WORK TO COMPLETE — Retype exactly the lines of the listing below from the one with "Given: Open the Build menu" through the last, both included, and leave every picture out.

EXERCISE MATERIALS —
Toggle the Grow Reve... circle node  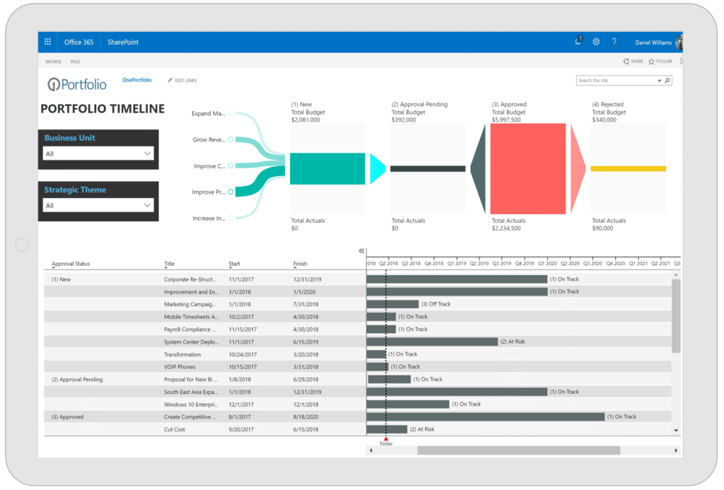point(231,139)
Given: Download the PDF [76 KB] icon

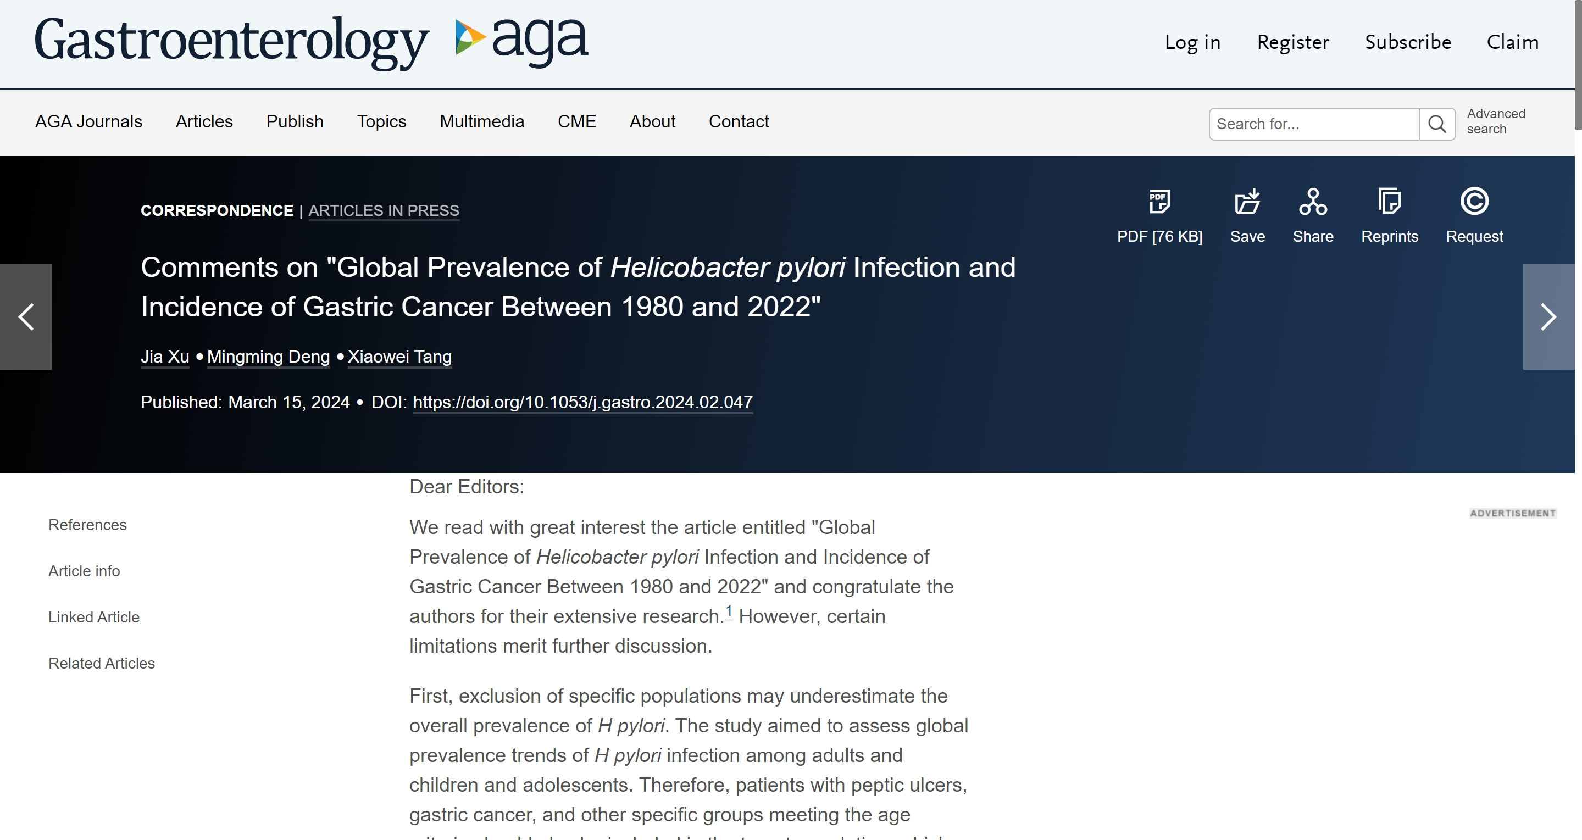Looking at the screenshot, I should point(1159,201).
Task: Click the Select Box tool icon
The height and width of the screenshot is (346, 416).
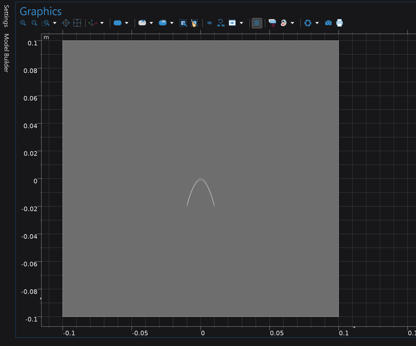Action: [183, 23]
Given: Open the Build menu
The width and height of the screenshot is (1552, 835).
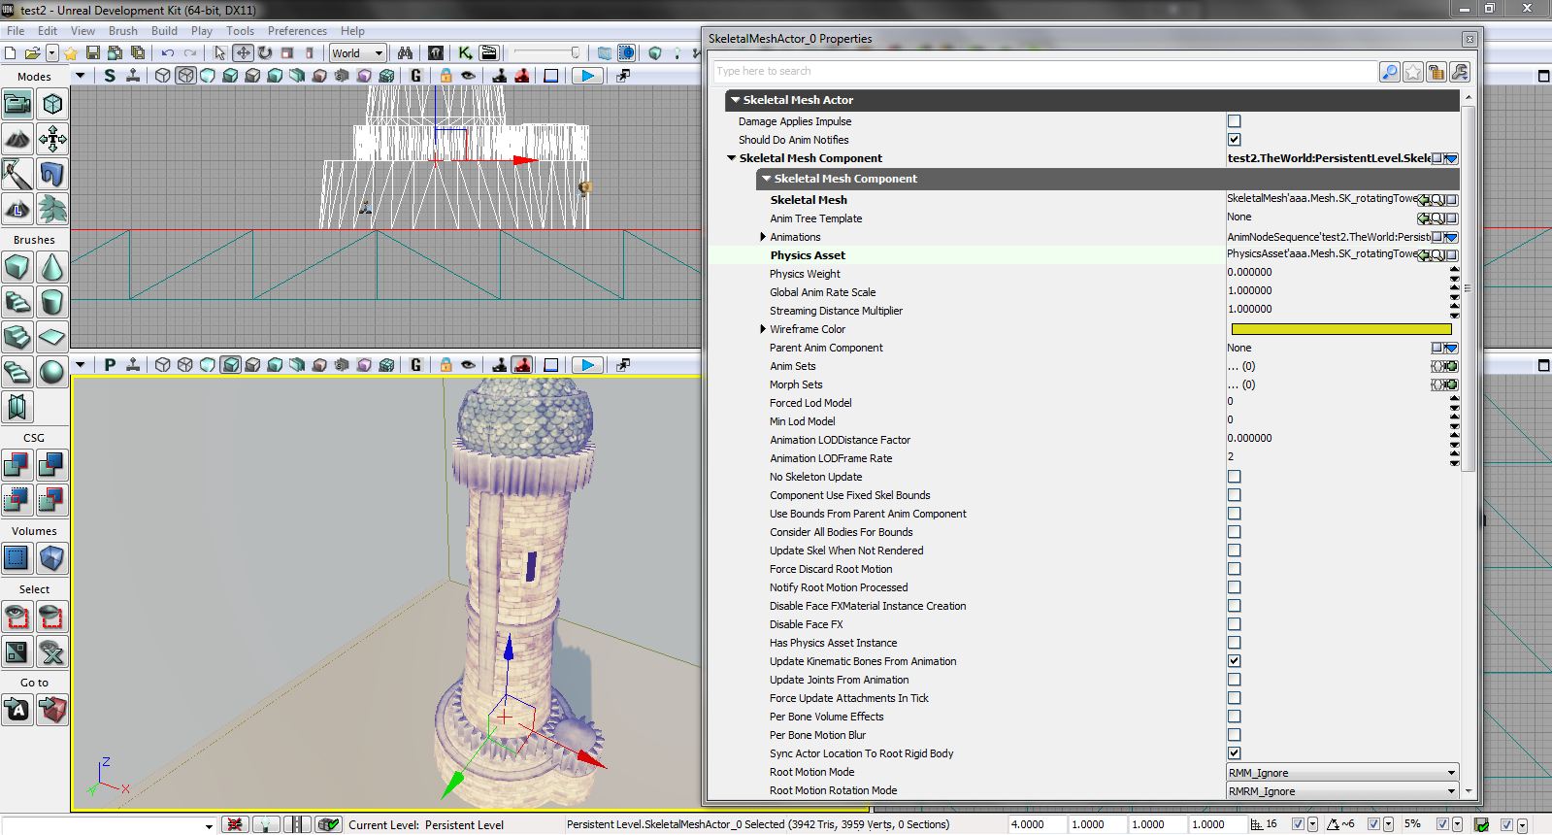Looking at the screenshot, I should point(164,31).
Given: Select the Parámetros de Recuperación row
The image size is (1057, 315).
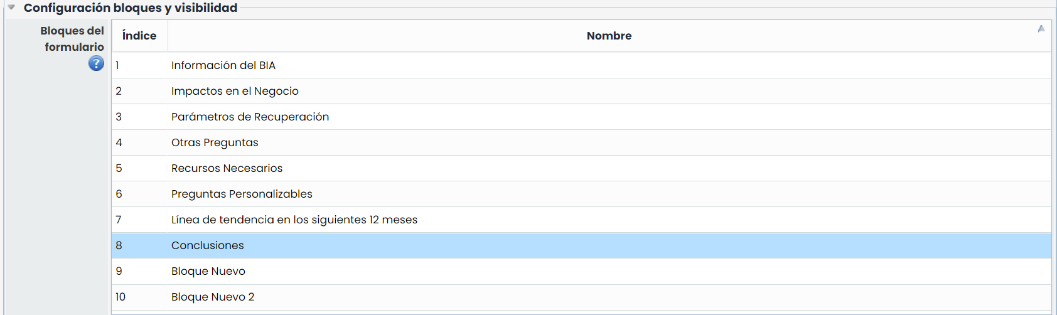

TASK SOLUTION —
Given: Open the Build menu
The width and height of the screenshot is (1552, 835).
Looking at the screenshot, I should point(164,31).
Given: Select the Parámetros de Recuperación row
The image size is (1057, 315).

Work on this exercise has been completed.